> [Given passage]:
******************************

The Deloitte report recognises that the small rooms limit the number of clients that can participate in specific programmes and that storage is lacking for supplies and personal belongings.
Much more alarming are the safety hazards the space creates.
“Sunrise consists of a number of small rooms and hallways and in the event of a fire, or a need to evacuate in an emergency, it would be difficult to evacuate quickly and efficiently due to the number of clients who are not independently mobile,” the report states.
One staff member, Daniel John, said his office is located in front of a fire exit, meaning his door must be constantly open, even during sensitive meetings.
“Because of that, confidentiality is compromised. It’s just the extra effort you have to make to ensure that things are away from eyes that don’t need to see them,” he said.
Voaden added that the Fire Service is aware of the hazards at the centre, but has been accommodating to the limitations the facility creates.

******************************

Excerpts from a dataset

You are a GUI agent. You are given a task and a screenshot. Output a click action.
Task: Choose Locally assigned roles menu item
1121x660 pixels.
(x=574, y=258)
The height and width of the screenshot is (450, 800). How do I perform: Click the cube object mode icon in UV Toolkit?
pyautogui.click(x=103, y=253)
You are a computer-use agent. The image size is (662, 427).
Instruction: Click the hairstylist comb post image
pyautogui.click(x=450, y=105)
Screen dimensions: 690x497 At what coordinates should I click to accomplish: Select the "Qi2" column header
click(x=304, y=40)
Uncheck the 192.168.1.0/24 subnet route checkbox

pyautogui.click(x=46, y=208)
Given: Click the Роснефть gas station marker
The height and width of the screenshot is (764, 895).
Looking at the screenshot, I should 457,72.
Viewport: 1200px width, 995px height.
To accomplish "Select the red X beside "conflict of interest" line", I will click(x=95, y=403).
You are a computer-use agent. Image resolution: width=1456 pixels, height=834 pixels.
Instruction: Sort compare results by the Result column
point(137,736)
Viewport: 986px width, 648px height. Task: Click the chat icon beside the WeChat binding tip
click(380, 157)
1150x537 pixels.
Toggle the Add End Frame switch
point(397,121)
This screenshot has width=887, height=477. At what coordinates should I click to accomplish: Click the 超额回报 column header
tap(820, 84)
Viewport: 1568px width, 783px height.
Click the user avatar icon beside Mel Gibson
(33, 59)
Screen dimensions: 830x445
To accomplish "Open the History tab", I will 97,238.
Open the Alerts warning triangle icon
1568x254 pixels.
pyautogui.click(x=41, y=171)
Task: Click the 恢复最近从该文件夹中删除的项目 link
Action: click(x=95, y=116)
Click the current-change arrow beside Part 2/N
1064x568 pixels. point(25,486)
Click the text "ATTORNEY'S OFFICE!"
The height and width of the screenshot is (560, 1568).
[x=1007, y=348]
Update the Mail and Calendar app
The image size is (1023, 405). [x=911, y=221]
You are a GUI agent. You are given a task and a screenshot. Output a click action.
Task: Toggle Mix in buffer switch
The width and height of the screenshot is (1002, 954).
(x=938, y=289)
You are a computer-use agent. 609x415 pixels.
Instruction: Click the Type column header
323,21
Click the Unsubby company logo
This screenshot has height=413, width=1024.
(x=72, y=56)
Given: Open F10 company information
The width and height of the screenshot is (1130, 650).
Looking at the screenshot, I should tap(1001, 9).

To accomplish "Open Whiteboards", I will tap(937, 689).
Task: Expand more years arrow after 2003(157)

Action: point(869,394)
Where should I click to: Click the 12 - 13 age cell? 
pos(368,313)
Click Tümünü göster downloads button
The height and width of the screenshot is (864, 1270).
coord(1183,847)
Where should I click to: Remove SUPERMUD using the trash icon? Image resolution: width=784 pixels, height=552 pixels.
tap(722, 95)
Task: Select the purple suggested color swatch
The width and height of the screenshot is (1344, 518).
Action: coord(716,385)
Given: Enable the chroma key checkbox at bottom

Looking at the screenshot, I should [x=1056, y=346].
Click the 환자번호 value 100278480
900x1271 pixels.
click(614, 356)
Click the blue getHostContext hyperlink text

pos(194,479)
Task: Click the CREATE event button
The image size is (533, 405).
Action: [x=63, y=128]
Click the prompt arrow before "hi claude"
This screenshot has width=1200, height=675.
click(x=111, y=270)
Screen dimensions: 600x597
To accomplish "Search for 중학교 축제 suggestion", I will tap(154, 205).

******************************

> [Work to complete]:
a: In the passage about the Sunrise facility, why must Daniel John's office door stay open at all times?
b: Resume the passage about the Sunrise facility, starting right after its final sentence.

> [List of answers]:
a: His office is located in front of a fire exit.

b:
“We’ve had to work alongside them, because it’s a situation where either we don’t grow as a centre, we don’t do anything new and it’s just status quo for the rest of our existence here, or we try and we do something new and we then have to make concessions because of not having enough space,” Voaden said.
The centre’s upcoming production of ‘The Lion King’ on 13 June provides a clear example of how difficult it can be to run effective programmes within such a space. Paint, feathers and other production equipment are scattered throughout the building, filling spaces that must also serve other functions for clients.
John points out that schools find a way to put on theatre productions without supplies overwhelming classrooms – but Sunrise is not a school building.
“It’s a house. So it functions probably well as a house,” John said.
Over the years, the duplex has been modified as best as possible to meet the needs of clients. Walls have been torn down to create space for wheelchairs. Ramps have been built to assist with entry and exit from the building. Hand railing has been added along walkways.
But what staff can do is limited, Voaden said.
The lease agreement, for example, prevents them from removing a bush that blocks a fire exit. Only one bathroom is suitable for clients in wheelchairs, and even that facility is lacking – the bathroom does not have a mechanical chair lift, putting caregivers and clients at risk of injury during manual transfers.
And once the centre finally moves out of the building, they will be required to return it to its former state.
That means reconstructing walls and deconstructing ramps, costs Sunrise would be expected to assume.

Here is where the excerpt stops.